Displaced Sudanese wait to receive humanitarian aid at the Abu al-Naga displacement camp in the Gedaref State, some 420km east of the capital Khartoum on February 6, 2026. (AFP)
Displaced Sudanese wait to receive humanitarian aid at the Abu al-Naga displacement camp in the Gedaref State, some 420km east of the capital Khartoum on February 6, 2026. (AFP)

A drone attack by a notorious paramilitary group hit a vehicle carrying displaced families in central Sudan Saturday, killing at least 24 people, including eight children, a doctors’ group said.

The attack by the Rapid Support Forces occurred close to the city of Rahad in North Kordofan province, said the Sudan Doctors Network, which tracks the country’s ongoing war.

The vehicle transported displaced people who fled fighting in the Dubeiker area of North Kordofan, the doctors’ group said in a statement.
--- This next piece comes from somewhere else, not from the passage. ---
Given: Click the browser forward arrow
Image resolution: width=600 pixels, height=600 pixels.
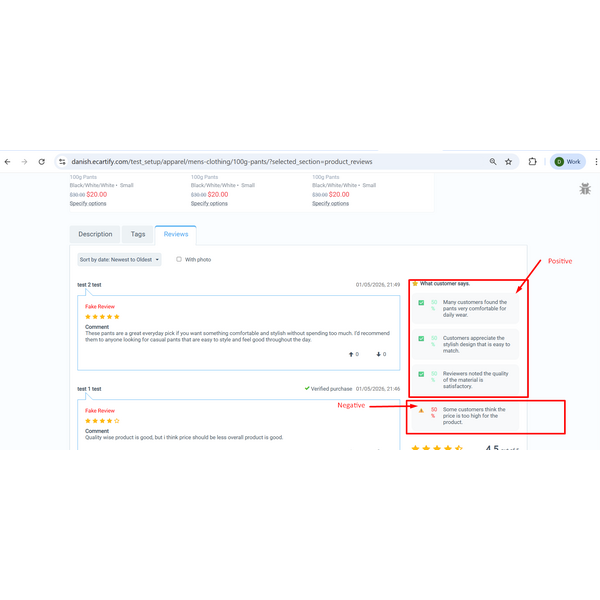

Among the dead children were two infants, the group said.

The doctors’ group urged the international community and rights organizations to “take immediate action to protect civilians and hold the RSF leadership directly accountable for these violations.”

There was no immediate comment from the RSF, which has been at war against the Sudanese military for control of the country for about three years.
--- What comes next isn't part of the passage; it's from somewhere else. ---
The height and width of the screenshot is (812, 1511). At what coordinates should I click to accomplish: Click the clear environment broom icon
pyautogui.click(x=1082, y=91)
Sudan plunged into chaos in April 2023 when a power struggle between the military and the RSF exploded into open fighting in the capital, Khartoum, and elsewhere in the country.

The devastating war has killed more than 40,000 people, according to UN figures, but aid groups say that is an undercount and the true number could be many times higher.

It created the world’s largest humanitarian crisis with over 14 million people forced to flee their homes. It fueled disease outbreaks and pushed parts of the country into famine.